# What is being asked
Could you print exactly the lines of the listing below, starting at the line that has "Click the Logout exit icon" and ending at the line that has "Task: Enable the", and only those lines?

BEGIN Data section

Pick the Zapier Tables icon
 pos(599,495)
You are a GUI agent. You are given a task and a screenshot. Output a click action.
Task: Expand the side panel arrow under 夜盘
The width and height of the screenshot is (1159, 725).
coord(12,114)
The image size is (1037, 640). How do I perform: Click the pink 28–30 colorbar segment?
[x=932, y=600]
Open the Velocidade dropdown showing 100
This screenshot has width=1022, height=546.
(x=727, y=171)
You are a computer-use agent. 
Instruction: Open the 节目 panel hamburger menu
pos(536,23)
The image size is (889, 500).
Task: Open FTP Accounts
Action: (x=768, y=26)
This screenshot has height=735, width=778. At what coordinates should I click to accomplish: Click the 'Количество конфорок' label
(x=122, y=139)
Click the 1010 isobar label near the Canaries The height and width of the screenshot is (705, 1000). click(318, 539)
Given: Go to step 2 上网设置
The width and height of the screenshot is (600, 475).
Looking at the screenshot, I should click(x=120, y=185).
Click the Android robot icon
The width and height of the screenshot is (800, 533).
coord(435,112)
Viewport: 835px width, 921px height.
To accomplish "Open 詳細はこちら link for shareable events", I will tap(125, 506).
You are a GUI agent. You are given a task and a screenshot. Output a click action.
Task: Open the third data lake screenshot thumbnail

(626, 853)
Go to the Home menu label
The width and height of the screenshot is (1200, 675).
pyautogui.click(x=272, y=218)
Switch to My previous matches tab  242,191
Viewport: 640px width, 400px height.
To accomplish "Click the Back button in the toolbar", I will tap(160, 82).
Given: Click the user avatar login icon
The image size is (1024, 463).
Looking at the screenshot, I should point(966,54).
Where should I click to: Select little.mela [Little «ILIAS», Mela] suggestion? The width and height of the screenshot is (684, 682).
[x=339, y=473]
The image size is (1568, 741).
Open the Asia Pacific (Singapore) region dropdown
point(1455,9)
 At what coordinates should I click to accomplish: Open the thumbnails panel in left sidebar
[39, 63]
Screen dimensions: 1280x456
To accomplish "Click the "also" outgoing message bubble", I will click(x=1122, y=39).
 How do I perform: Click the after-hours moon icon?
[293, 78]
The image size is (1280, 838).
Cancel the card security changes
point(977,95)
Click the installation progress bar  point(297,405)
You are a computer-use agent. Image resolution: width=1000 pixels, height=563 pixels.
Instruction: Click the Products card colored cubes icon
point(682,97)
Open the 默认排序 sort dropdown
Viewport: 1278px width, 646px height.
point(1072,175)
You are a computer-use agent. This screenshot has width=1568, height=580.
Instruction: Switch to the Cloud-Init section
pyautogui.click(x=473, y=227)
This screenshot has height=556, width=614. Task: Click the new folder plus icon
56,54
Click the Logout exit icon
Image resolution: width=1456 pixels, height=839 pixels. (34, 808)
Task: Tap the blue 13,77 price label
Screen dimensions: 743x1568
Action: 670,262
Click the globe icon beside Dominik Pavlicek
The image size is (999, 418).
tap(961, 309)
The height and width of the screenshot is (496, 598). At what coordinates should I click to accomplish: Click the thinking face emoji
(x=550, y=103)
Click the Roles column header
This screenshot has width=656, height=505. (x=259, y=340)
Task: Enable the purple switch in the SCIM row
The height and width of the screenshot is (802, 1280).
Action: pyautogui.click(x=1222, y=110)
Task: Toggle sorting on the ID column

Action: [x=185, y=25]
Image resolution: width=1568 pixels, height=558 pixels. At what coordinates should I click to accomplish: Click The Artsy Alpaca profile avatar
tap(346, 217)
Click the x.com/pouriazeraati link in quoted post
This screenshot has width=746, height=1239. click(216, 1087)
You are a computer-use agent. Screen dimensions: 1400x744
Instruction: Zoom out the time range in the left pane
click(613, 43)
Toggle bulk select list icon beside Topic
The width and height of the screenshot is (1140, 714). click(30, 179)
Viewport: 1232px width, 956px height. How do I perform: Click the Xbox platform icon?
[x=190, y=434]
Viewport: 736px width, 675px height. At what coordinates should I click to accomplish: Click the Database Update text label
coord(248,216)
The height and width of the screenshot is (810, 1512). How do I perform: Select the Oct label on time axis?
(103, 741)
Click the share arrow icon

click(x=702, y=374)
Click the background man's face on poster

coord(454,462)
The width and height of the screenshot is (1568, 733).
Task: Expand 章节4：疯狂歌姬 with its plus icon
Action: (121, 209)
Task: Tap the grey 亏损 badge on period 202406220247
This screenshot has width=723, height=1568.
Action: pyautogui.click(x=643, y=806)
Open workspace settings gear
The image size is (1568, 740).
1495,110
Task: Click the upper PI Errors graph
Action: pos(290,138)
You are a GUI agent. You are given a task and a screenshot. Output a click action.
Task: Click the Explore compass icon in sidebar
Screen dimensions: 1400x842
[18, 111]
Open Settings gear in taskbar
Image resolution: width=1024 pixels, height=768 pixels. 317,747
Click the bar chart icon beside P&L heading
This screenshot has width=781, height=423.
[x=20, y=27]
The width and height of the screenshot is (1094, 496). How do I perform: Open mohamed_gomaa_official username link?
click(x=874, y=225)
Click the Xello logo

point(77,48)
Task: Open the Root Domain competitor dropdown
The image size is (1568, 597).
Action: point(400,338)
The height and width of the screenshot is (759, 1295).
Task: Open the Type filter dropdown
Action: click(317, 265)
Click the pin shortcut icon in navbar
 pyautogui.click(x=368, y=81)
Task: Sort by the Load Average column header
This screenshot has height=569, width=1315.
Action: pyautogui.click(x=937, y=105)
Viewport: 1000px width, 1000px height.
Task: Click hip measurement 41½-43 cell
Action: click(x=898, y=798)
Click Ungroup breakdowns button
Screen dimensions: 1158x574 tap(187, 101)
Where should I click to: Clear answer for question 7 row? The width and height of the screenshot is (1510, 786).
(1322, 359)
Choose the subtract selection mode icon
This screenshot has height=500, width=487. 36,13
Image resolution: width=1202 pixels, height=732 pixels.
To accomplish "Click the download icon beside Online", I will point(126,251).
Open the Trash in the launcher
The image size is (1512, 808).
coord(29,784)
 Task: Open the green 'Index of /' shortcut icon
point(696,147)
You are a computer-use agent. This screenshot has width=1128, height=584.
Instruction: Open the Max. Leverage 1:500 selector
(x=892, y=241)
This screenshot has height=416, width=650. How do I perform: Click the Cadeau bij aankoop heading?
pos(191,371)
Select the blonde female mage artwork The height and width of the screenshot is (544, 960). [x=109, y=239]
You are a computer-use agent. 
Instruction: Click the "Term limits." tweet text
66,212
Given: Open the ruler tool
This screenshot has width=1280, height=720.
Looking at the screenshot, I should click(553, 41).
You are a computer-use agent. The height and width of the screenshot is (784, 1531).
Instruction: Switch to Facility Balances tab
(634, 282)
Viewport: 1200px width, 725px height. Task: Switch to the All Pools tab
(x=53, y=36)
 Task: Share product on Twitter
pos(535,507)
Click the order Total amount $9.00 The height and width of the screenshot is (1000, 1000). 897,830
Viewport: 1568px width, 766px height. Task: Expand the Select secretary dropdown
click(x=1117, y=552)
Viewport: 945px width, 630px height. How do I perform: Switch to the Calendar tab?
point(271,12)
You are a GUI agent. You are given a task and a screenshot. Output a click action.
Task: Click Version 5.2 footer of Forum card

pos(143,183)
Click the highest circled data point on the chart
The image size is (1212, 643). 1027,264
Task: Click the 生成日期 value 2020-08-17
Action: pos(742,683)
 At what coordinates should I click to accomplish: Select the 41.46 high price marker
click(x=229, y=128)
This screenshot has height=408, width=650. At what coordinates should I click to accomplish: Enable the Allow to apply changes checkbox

END Data section

# Exercise output
Click the Logout exit icon
Image resolution: width=1456 pixels, height=839 pixels. (34, 808)
Task: Tap the blue 13,77 price label
Screen dimensions: 743x1568
Action: 670,262
Click the globe icon beside Dominik Pavlicek
The image size is (999, 418).
tap(961, 309)
The height and width of the screenshot is (496, 598). At what coordinates should I click to accomplish: Click the thinking face emoji
(x=550, y=103)
Click the Roles column header
This screenshot has width=656, height=505. (x=259, y=340)
Task: Enable the purple switch in the SCIM row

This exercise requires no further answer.